Ex Ilva, vertice aggiornato alla prossima settimana. I sindacati: “Primo passo non risolutivo”
“L’incontro è stato aggiornato alla settimana prossima”. Ferdinando Uliano, segretario generale della Fim Cisl, sintetizza l’esito dell’incontro odierno a Palazzo Chigi sul futuro dello stabilimento di Taranto, sul quale si esprimerà la Cassazione il 20 ottobre dopo lo stop all’area a caldo imposto dalla Corte d’Appello di Milano lo scorso venerdì.
“I licenziamenti sono bloccati e il governo ha assicurato che ci sarà un decreto per assicurare gli ammortizzatori sociali, questo è un passo importante nella emergenza ma non rappresenta la soluzione dei problemi. Abbiamo stoppato i licenziamenti”, ha rimarcato il segretario della Fiom Michele De Palma. “Per noi – spiega De Palma – lo stato di mobilitazione è confermato, finché non ci saranno risposte concrete e chiare, la mobilitazione rimane finché non avremo un protocollo su un percorso che garantisca il futuro dei lavoratori e dell’ex Ilva”.

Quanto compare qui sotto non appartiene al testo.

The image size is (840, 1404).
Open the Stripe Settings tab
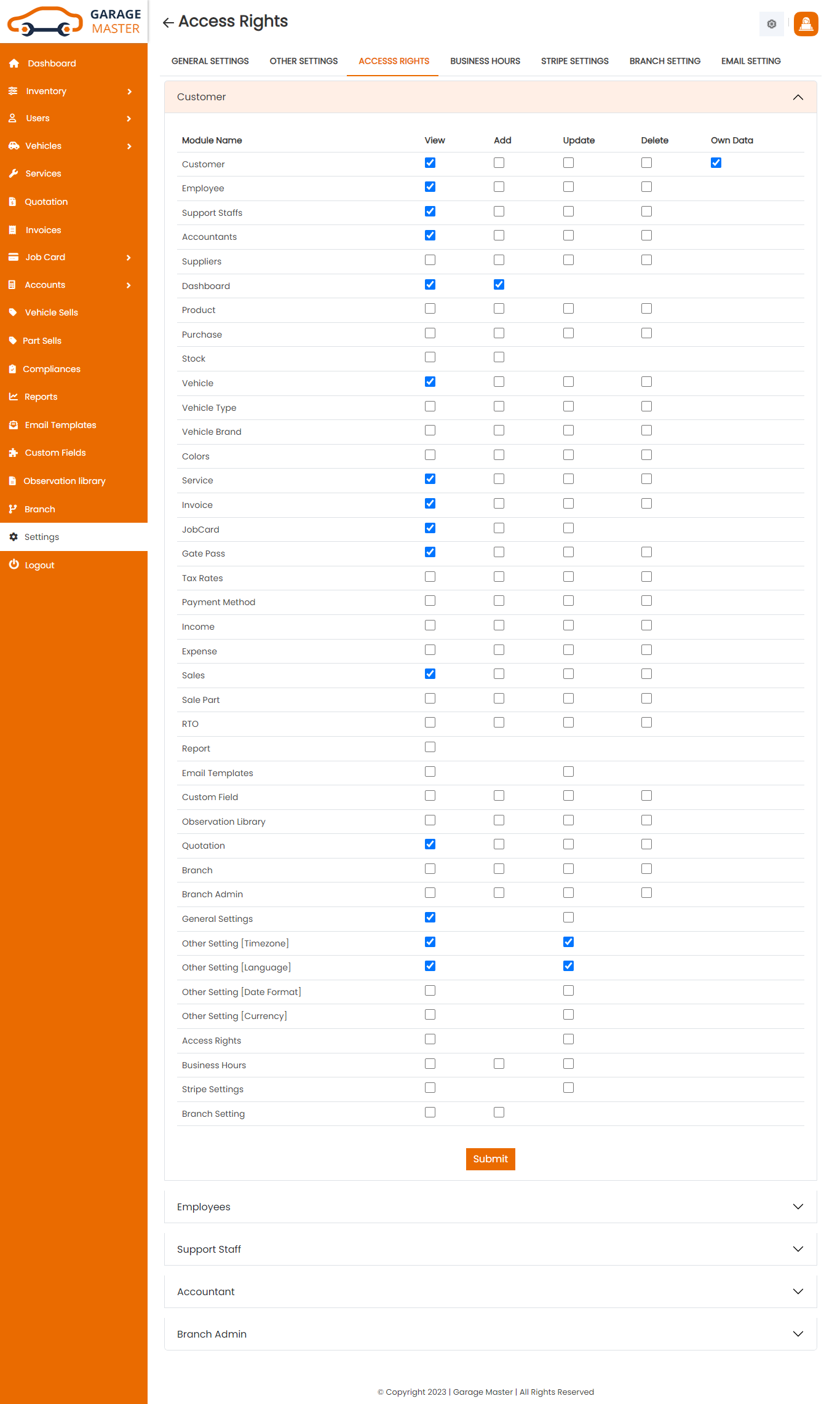(x=574, y=61)
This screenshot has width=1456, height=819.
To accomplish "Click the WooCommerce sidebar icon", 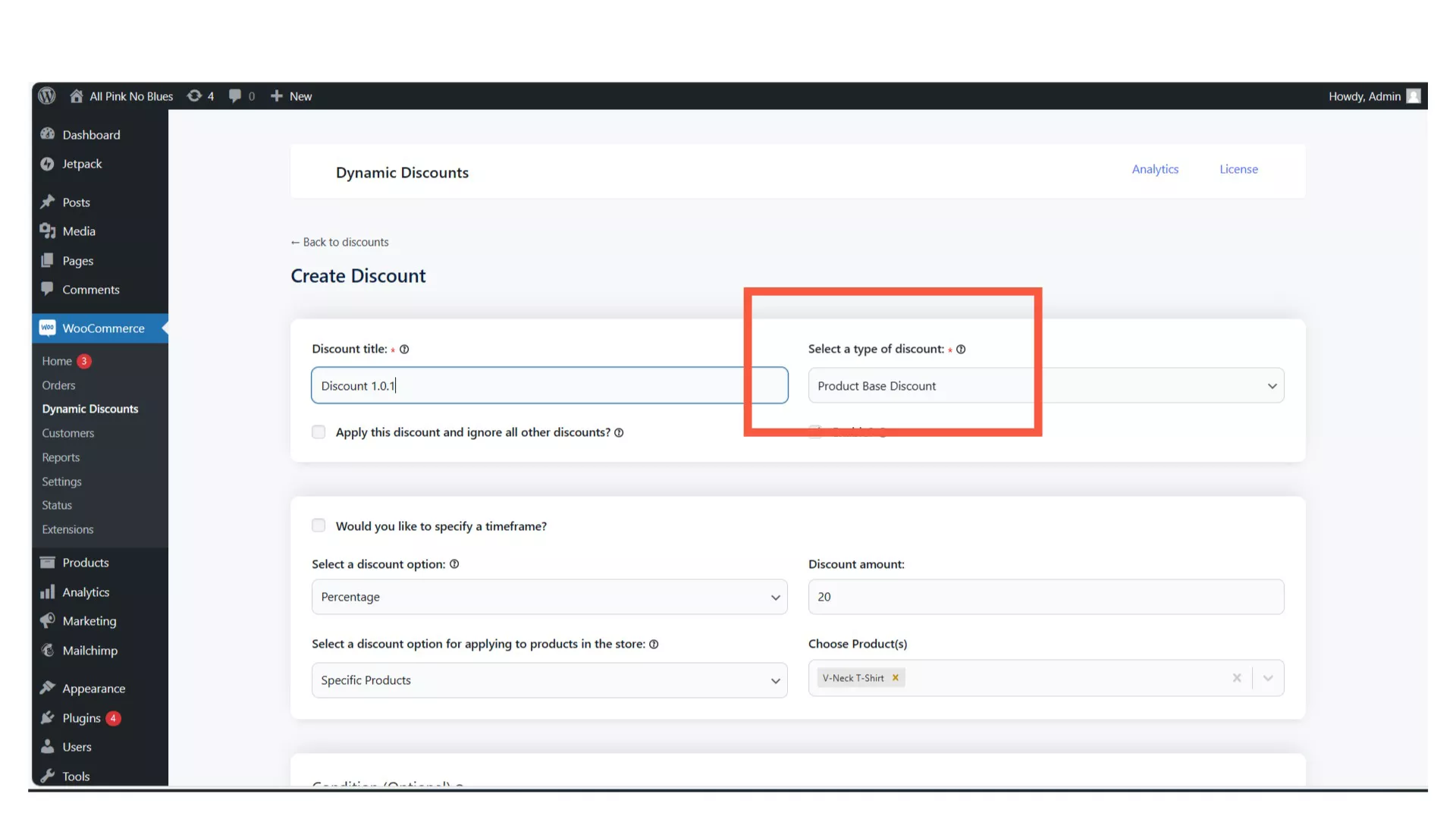I will point(47,328).
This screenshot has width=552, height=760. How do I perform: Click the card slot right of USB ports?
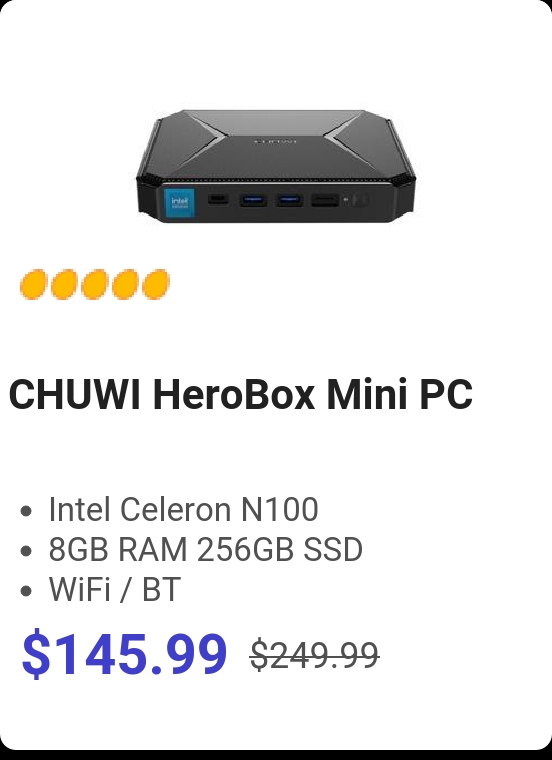click(x=325, y=200)
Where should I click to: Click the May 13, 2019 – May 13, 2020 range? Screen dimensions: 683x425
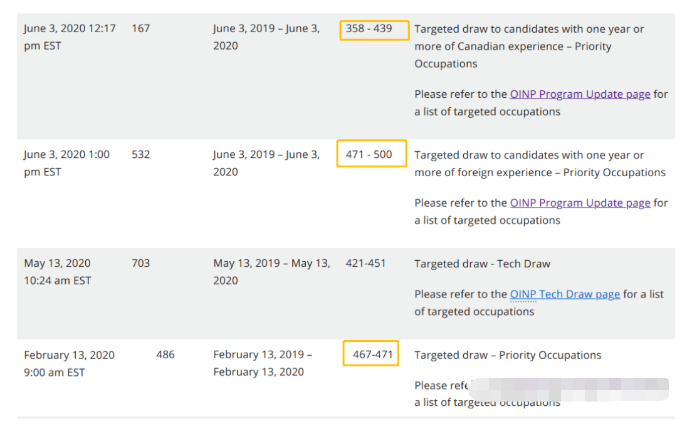(x=271, y=272)
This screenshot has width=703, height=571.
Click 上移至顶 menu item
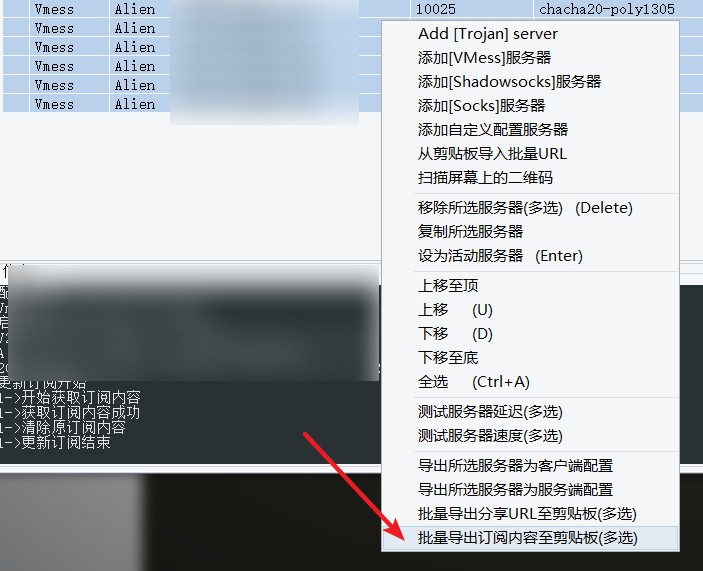click(x=530, y=286)
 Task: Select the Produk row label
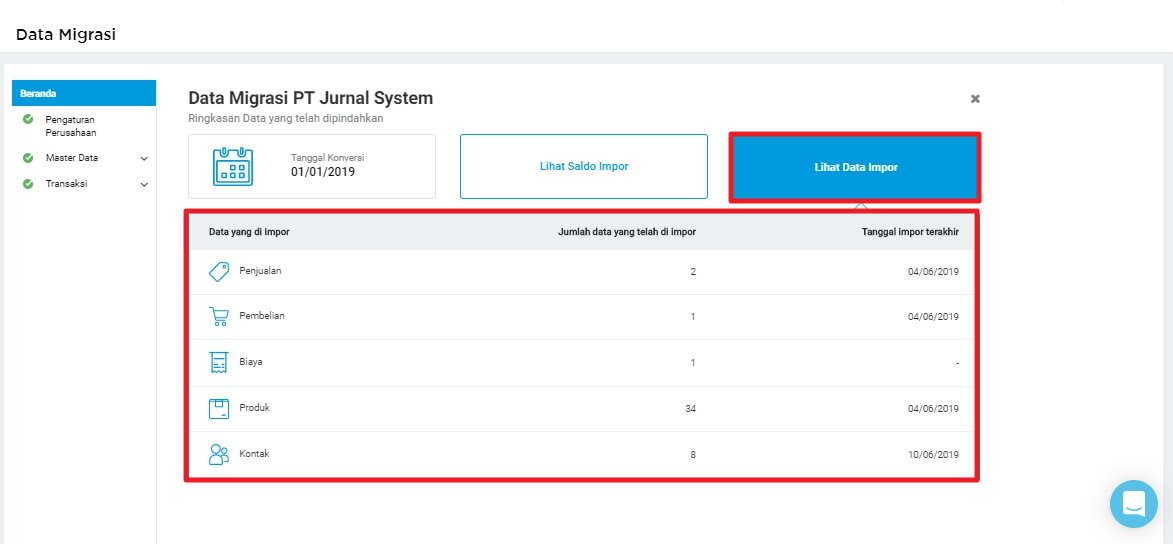[254, 409]
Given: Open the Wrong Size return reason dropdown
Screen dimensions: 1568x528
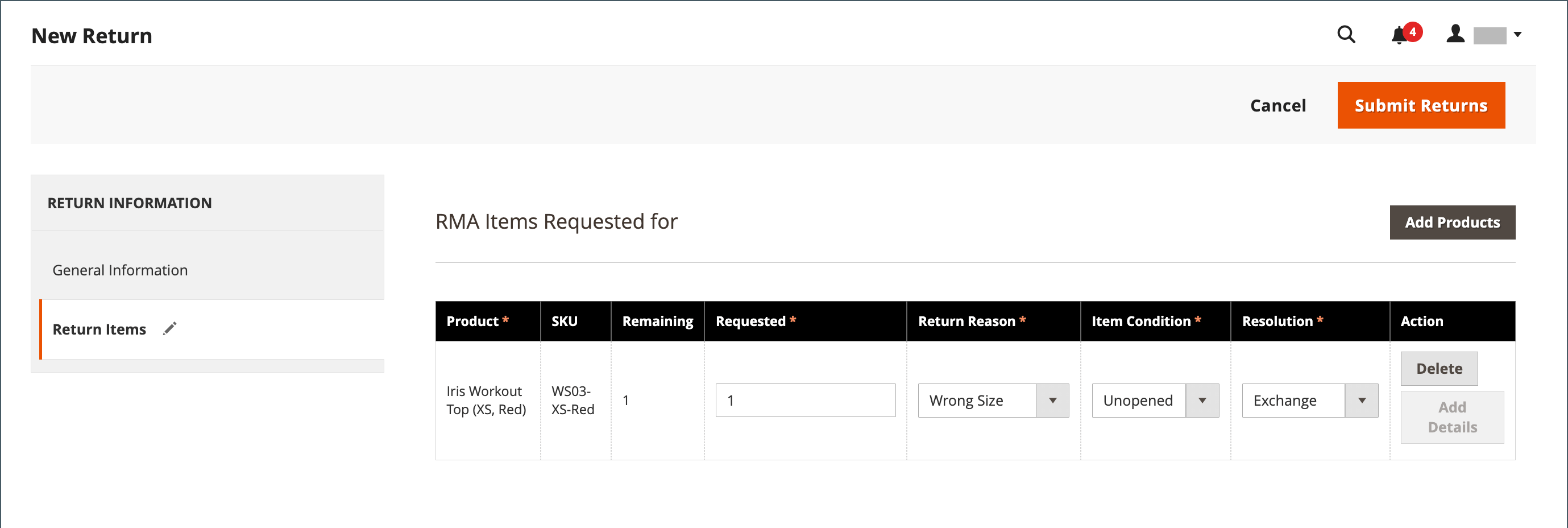Looking at the screenshot, I should [x=977, y=400].
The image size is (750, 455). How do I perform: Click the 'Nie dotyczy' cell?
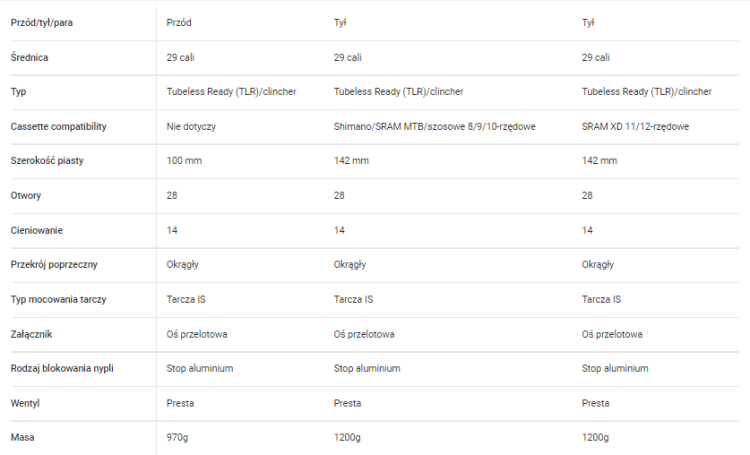point(191,127)
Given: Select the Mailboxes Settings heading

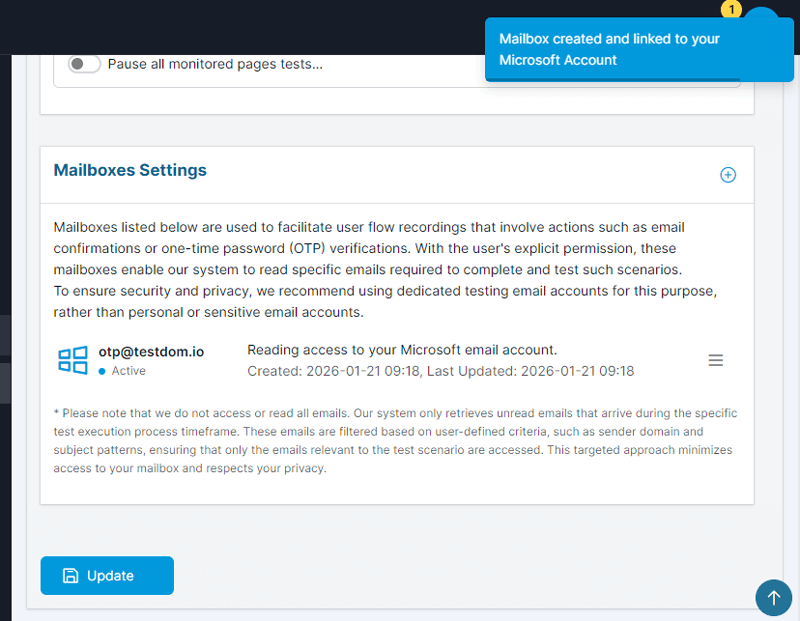Looking at the screenshot, I should point(130,170).
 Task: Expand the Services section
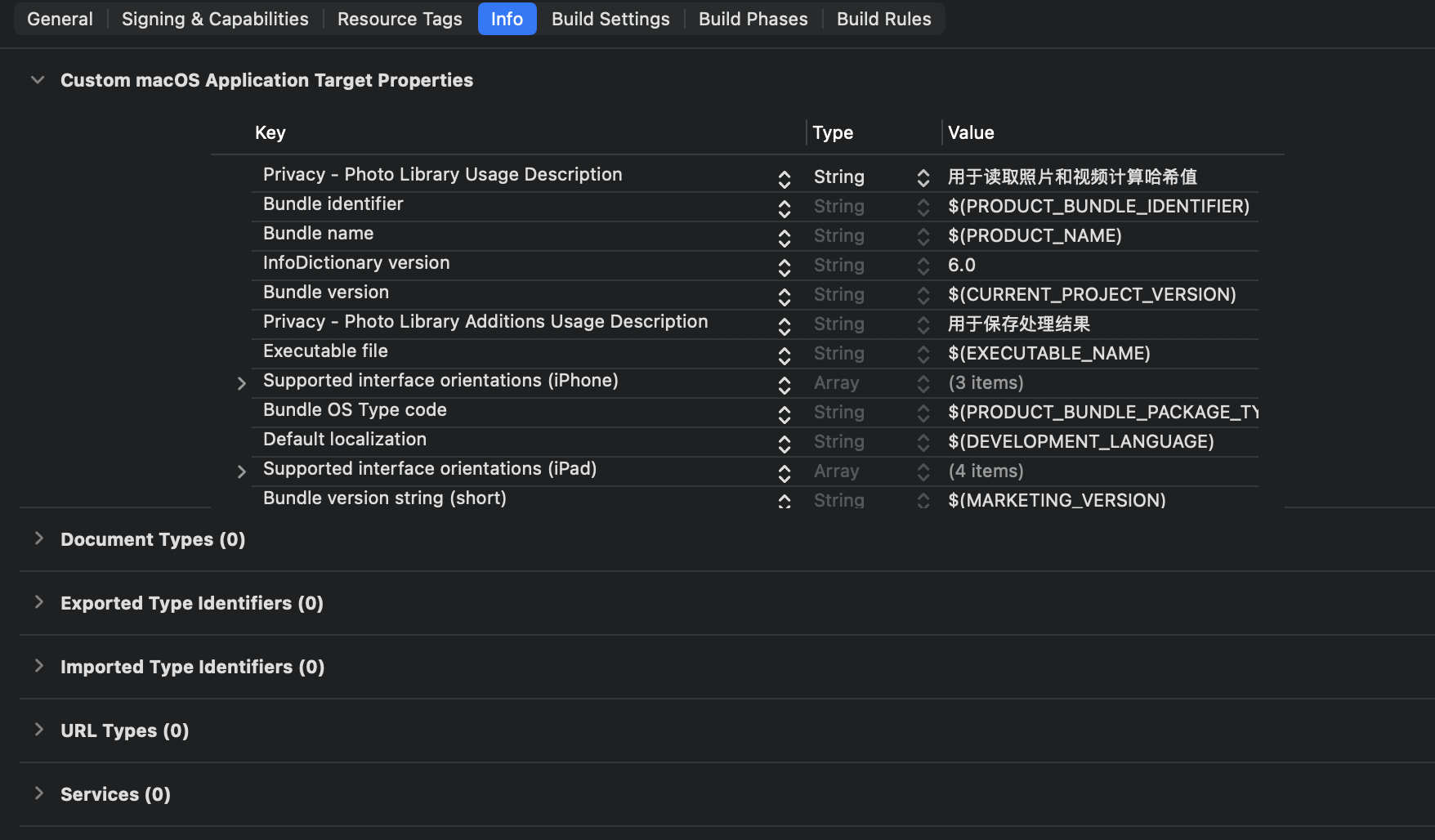[x=38, y=793]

“Non sappiamo ancora quale capacità produttiva di acciaio il governo consideri strategica per il Paese, quale debba essere la configurazione futura degli impianti, se e quale ruolo debba avere il Dri, quanti forni elettrici siano necessari, quali siano gli investimenti pubblici previsti e, conseguentemente, quale occupazione dovrà essere garantita dopo la vendita” afferma, invece Sasha Colautti di Usb.